The main gain is this: you will separate metrics into managed goals and inviolable quality invariants. Then you will anchor verifiable thresholds, evidence in traces, and CI blocks for them.

"Bait metrics" here means KPIs that are useful as a signal but become dangerous if optimized separately from quality invariants. KPI (key performance indicator) is a key indicator that the team aims to improve with a release.

This approach continues the SDD cycle: specification, verification criteria, and iterations are fixed before changes are introduced, rather than adjusted after obtaining a beautiful result (GitHub Spec Kit Quickstart).

The very effect of "when a measure becomes a target, it ceases to be a good measure" is classically known as Goodhart's law (Wikipedia: Goodhart's law). The SLO definition from Google SRE directly relies on this caution (SRE Book: Service Level Objectives).

Minimal Educational Scenario

Educational Case

The production incident cdn_error_budget_burn, projected onto the educational agent log from book/part-11-second-feature-phase.md. The release improved MTTR from 660s to 290s, formally looking like a success. But silent_p0 jumped from 0.02 to 0.18, and manual_review_rate dropped from 0.18 to 0.12. The goal is to see that the CI gateway catches this shift and blocks the merge, despite the "green" MTTR.

Task brief:
Answer these questions from the passage on bait metrics:
1. What does KPI stand for?
2. What name is classically given to the effect "when a measure becomes a target, it ceases to be a good measure"?
3. In the educational case, what were the MTTR values before and after the release?
The records are separate material, apart from the passage on bait metrics.

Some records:
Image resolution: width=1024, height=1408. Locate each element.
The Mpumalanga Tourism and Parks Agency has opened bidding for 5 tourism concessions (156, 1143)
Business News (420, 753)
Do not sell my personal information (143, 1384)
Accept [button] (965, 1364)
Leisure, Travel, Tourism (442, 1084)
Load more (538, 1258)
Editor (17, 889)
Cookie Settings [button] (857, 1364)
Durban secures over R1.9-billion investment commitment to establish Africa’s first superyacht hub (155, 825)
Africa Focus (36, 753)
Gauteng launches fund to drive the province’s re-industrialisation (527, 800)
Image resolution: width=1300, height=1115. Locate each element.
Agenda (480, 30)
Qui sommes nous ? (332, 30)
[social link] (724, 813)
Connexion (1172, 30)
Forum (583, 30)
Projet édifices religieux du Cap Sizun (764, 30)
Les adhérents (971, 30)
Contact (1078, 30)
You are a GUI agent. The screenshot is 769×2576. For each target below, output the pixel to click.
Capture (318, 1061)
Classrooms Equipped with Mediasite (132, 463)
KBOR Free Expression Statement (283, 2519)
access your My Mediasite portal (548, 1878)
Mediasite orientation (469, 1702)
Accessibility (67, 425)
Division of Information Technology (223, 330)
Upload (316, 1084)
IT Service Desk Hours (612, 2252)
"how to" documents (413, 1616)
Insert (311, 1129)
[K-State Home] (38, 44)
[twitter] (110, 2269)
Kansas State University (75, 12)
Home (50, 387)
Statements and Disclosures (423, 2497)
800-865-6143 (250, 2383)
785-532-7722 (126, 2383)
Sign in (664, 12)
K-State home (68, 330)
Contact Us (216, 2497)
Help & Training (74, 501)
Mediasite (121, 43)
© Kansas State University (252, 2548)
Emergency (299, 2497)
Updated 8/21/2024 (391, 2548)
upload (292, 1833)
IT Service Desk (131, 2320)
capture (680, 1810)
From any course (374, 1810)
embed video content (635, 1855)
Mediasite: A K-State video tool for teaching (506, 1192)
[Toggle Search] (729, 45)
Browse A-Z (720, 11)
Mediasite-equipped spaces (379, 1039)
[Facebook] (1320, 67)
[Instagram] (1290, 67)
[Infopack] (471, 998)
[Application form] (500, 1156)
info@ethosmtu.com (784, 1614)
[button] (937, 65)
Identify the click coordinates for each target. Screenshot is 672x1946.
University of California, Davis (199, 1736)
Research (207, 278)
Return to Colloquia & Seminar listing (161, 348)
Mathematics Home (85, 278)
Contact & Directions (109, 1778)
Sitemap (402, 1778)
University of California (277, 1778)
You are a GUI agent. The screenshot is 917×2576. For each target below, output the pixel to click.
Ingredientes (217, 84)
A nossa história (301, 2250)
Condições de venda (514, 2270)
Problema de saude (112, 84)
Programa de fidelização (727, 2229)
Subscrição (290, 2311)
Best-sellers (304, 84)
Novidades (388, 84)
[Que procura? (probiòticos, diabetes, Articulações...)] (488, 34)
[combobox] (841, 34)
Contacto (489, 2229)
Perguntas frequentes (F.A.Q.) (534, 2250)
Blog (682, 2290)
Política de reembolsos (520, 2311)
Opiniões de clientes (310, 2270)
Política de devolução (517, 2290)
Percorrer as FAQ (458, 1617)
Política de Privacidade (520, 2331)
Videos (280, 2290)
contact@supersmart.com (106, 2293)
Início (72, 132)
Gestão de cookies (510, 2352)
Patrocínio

Result:
1. Key performance indicator
2. Goodhart's law
3. 660s before and 290s after